Abstract

IoT and sensor networks are now a critical part of public infrastructure. At the same time, they remain infamous for becoming insecure as new exploits arise. Software dataplanes give us the power to retrofit security functions, and are well-researched in datacentres. Yet the server-grade hardware such frameworks are optimised for is a poor fit for vulnerable low-power, low-space IoT gateways. Single-board computers (SBCs) are a cheaper and better fit on all these metrics, yet no service function chaining (SFC) approaches are tailored to these devices.

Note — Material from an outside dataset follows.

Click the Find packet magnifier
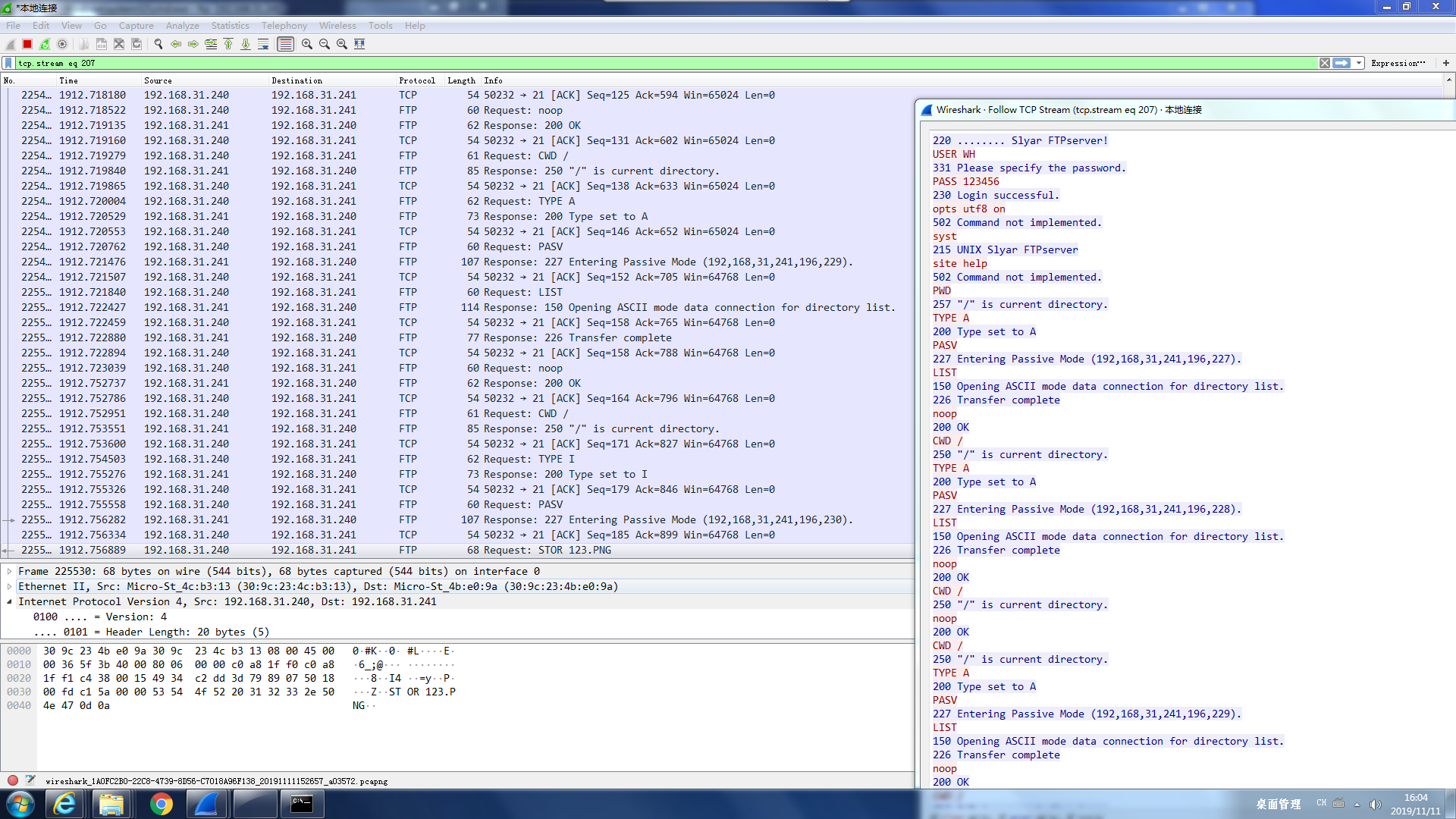 pyautogui.click(x=158, y=44)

In addition, modern OS features like XDP give us the capability to minimise power use and provide the lowest latency processing these devices can offer—meaning quicker response to network events, suited to the needs of the network edge. We present Galette, a device-portable SFC framework designed for the inexpensive defence of IoT networks by SBCs. Galette builds on Linux's XDP tooling to provide a CPU-efficient, low latency dataplane. Due to SBC hardware designs, we divide traffic between an XDP fast path and userland to schedule expensive packet analysis without harming normal traffic. Our API makes it easy to write network functions (NFs) that compile to both eBPF and native code, while being portable across heterogeneous SBCs. Testbed evaluations show Galette is more efficient and uses less power than AF_PACKET on Raspberry Pi.